I don't say that in a "glass half full" way. I'm a realist, and I think the recovery here will take longer than anyone is really admitting. Aside from the physical devastation, we will have economic pain for some time. Leaf season, a time many local businesses depend on to survive, starts in a month. Ski season starts not much later. And then there's the psychological toll. We can contain the trauma for a while, but eventually it begins to spill out into the rest of our lives.

And yet, this week I have seen the grace of God at work in profound ways. Within hours, checks were on the way to the church from people across the country, including those who claim no faith at all. As the high school turned into an evacuation center, the uneasy tensions between "old Vermont" and "new" began to disappear, and lines of religion, class and sexual orientation were crossed in the interest of working together. And time and again, someone who had lost so much came to me and asked who had it worse, and how they could help them.

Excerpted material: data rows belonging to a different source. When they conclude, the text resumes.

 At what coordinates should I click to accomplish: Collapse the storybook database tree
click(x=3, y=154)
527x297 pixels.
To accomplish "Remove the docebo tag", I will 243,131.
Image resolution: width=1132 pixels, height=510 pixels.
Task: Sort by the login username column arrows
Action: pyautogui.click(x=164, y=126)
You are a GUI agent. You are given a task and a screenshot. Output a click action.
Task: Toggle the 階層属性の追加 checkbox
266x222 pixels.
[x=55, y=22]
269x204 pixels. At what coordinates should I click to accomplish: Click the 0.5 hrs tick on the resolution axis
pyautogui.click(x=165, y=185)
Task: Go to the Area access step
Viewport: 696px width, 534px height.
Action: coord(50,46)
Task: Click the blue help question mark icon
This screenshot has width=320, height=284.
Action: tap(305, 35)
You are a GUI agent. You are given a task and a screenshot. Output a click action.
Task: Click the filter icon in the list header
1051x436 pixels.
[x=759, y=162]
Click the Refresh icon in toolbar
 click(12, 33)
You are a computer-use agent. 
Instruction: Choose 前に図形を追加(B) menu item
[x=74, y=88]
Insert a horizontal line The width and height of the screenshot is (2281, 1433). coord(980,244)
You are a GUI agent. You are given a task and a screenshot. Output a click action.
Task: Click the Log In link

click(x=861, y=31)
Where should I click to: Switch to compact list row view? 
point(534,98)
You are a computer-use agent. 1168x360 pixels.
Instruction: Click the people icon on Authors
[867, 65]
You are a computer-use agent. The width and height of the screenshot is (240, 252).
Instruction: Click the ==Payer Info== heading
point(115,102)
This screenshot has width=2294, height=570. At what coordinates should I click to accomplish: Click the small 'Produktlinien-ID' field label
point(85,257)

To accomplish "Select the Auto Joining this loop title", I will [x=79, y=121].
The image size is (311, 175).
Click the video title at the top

Last week I drank coffee with a parishioner at the iconic diner in town. This week the same building is torn apart. It laid badly broken at the bottom of the hill on Sunday night, the first building I saw when I walked into town. It took my breath away.

Today news came that it may be salvageable. When I heard that, it seemed to sum up what I was feeling about everything I've seen in the past week, and everything I believe God can do. Even in the midst of devastation, there is hope and there is the possibility of repair. What's true of buildings, is true so much more for us all.